Кирсанов же в войну был штурманом бомбардировочной авиации.
Но даже после таких, казалось бы, благоприятных для сближения обстоятельств стоило матери сказать: «Сережа, я выхожу замуж за Виталия Андреевича и надеюсь, вы с ним поладите, он хороший человек…» — как мальчик насупился и, ни слова не сказав, вышел из комнаты.
Забившись в дальний угол двора, между штабелями досок, он зло думал: «Все без меня решила. А я для нее пустое место… „Хороший человек!“ Так что мне с ним — целоваться?! Может, он и штурманом не был…»
Вечером сказал матери, подыскивая слова побольнее:
— Напрасно ты бросила папу… Он лучше…
Раиса Ивановна даже не нашла, что ответить.
Сказать правду об отце? Что распустился, шатался по ресторанам. Докатился до взяток. Когда же она возмутилась этим, крикнул: «Если хочешь, живи сама на свой профсоюзный максимум!» Нет, не станет Раиса Ивановна обо всем этом говорить, и она только повторила:
— Виталий Андреевич — очень хороший человек.

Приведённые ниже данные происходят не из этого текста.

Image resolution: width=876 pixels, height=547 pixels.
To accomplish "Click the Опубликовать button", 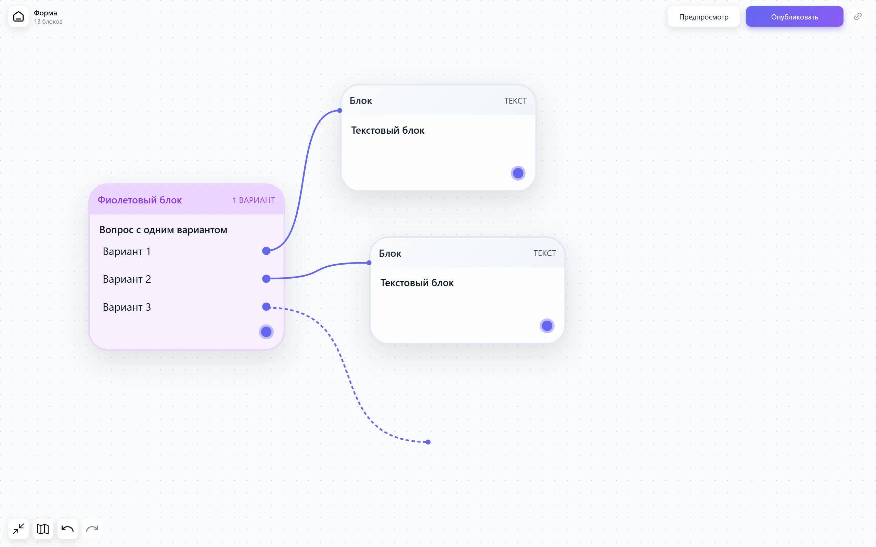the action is coord(794,17).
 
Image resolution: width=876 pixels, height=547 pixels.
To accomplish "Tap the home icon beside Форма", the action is coord(18,17).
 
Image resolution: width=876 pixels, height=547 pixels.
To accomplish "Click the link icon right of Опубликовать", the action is coord(858,17).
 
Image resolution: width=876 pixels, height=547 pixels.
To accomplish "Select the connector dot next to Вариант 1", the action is coord(267,251).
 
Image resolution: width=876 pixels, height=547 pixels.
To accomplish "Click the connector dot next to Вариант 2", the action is coord(267,279).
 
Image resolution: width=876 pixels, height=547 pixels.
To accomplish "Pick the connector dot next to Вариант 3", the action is coord(267,307).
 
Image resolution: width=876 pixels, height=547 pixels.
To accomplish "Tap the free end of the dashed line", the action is coord(428,442).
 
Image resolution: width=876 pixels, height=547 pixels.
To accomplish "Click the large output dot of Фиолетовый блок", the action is coord(267,332).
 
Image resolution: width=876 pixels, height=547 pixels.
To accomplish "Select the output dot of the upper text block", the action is coord(518,173).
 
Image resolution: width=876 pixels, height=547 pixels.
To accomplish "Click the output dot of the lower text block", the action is coord(547,326).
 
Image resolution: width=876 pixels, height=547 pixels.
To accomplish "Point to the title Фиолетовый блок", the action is coord(140,200).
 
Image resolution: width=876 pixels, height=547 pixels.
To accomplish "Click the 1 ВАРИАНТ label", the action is coord(254,200).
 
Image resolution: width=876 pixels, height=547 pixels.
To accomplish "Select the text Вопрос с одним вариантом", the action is coord(163,230).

Нужен ему этот «хороший человек»! Сергей хлопнул дверью.
Теперь сын стал вздорно ревновать ее к Кирсанову. Хотел только с ней одной идти в кино, не любил, если она надевала новое платье, подозревая, что это сделано для «того».
Услышав, что Виталий Андреевич получил квартиру, Сережа наотрез отказался переезжать туда.

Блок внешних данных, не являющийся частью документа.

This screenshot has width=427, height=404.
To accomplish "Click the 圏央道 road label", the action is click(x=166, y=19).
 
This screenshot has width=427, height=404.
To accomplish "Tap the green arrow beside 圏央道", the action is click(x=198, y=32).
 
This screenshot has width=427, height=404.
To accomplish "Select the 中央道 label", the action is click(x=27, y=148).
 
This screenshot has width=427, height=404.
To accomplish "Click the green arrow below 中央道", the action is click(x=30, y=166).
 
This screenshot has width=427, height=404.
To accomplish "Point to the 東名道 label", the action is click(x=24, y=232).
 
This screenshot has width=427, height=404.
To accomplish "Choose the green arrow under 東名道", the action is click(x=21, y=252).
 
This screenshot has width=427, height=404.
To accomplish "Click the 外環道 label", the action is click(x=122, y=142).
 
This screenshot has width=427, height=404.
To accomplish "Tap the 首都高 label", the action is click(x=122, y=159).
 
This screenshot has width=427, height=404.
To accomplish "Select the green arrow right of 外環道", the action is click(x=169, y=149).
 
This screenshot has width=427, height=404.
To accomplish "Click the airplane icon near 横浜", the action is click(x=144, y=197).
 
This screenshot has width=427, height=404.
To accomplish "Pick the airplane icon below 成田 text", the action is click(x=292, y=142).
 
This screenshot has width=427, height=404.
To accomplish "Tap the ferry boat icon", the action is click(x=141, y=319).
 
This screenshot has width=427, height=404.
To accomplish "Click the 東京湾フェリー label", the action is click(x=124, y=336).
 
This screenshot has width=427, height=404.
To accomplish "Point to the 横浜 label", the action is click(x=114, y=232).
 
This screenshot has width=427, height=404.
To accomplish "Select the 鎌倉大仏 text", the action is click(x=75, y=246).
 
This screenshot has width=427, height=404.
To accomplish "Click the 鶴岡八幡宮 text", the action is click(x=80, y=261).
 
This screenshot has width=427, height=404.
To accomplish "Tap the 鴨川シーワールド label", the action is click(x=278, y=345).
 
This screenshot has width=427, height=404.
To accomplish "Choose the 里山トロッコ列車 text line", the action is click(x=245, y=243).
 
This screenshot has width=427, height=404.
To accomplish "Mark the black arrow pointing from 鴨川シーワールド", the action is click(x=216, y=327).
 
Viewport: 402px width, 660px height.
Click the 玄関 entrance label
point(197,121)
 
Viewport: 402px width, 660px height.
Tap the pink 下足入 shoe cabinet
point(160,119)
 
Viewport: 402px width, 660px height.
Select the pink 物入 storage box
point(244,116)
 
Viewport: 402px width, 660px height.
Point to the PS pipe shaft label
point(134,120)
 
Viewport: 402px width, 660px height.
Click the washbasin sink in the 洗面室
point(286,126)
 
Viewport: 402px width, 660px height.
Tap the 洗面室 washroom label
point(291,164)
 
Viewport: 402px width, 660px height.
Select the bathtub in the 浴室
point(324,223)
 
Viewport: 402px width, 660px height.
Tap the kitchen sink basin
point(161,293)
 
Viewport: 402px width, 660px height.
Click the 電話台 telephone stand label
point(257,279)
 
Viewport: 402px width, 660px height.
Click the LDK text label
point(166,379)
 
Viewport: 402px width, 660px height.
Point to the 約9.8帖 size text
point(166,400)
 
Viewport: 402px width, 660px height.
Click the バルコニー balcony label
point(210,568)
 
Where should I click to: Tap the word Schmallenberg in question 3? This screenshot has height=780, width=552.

— Я к нему не поеду, — прижав подбородок к груди, угрюмо объявил он матери.
— Почему? — Круглое лицо Раисы Ивановны побледнело, густые темные брови словно свела судорога. — Почему все же? Могу я знать хотя бы это?
— У меня есть отец, — холодно ответил мальчик, глядя ей прямо в лицо. — Я хочу жить с ним.

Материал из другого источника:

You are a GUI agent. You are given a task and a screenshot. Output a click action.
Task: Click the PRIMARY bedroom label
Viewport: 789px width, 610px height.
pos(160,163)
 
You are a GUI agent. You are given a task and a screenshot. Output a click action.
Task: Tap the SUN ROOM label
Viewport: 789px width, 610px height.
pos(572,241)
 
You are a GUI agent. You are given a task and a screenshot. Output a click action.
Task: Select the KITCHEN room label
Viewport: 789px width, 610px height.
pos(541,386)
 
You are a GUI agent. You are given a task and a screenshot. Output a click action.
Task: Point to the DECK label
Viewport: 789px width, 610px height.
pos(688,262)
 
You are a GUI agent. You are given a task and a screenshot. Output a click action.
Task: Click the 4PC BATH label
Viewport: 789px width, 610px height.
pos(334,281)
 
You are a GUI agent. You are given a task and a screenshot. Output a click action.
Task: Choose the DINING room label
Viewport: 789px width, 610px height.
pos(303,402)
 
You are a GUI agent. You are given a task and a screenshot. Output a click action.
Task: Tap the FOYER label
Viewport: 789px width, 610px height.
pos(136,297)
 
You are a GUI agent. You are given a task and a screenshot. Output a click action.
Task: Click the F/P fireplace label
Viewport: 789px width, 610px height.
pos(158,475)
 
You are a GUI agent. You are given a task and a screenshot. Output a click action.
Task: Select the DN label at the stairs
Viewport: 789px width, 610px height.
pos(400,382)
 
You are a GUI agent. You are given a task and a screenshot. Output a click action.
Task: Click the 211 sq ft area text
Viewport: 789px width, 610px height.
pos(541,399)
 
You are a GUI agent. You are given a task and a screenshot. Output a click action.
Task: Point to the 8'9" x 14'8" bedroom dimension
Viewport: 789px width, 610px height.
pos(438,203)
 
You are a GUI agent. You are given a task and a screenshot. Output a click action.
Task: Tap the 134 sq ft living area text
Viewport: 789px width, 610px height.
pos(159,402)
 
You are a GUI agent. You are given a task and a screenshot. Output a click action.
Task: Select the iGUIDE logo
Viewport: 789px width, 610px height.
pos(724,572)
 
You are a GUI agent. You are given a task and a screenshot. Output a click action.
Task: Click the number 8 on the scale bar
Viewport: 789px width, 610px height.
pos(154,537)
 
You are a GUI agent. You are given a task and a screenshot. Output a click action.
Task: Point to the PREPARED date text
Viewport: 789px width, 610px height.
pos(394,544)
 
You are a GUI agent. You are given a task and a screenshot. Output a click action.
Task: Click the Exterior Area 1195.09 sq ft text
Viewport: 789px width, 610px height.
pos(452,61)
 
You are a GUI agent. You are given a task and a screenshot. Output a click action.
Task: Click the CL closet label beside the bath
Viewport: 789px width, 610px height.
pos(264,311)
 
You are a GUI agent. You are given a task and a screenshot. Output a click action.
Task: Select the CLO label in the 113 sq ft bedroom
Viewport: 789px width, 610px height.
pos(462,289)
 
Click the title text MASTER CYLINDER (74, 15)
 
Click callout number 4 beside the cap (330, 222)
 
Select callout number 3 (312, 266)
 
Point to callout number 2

Раиса Ивановна от обиды, возмущения расплакалась: «Вот, пожалуйста!.. Весь в папочку! Напрасно ты думаешь, мерзкий мальчишка, что я и дальше подчиню всю свою жизнь тебе».
Передав Виталию Андреевичу разговор с сыном, Раиса Ивановна горестно воскликнула:
— Ну и пусть остается у бабушки!
Виталий Андреевич не согласился;
— Ему лучше жить с нами…
Он очень хотел этого не только потому, что искренне привязался к мальчику, но и потому, что знал, как дорог тот Рае.
Сережа с матерью заканчивали обед, когда к ним пришел Виталий Андреевич. Он был в простенькой клетчатой рубашке с закатанными рукавами, открывающими тонкие мускулистые руки, отчего выглядел моложе своих лет.
Раиса Ивановна при виде его обрадовалась, ее мать приветливо закивала:
— Заходите, заходите… Может, пообедаете?
— Спасибо, Анастасия Семеновна, только что обедал… Вот арбуз, пожалуй…
Он сел к столу, рядом с хмурым Сережей, стал рассказывать о проекте нового стадиона в городе.
Когда Раиса Ивановна начала убирать посуду со стола, Виталий Андреевич сказал:
— Сережа, я бы хотел, чтобы ты с мамой, а если пожелает — и бабушка, чтобы все вы жили у меня. Как ты на это смотришь?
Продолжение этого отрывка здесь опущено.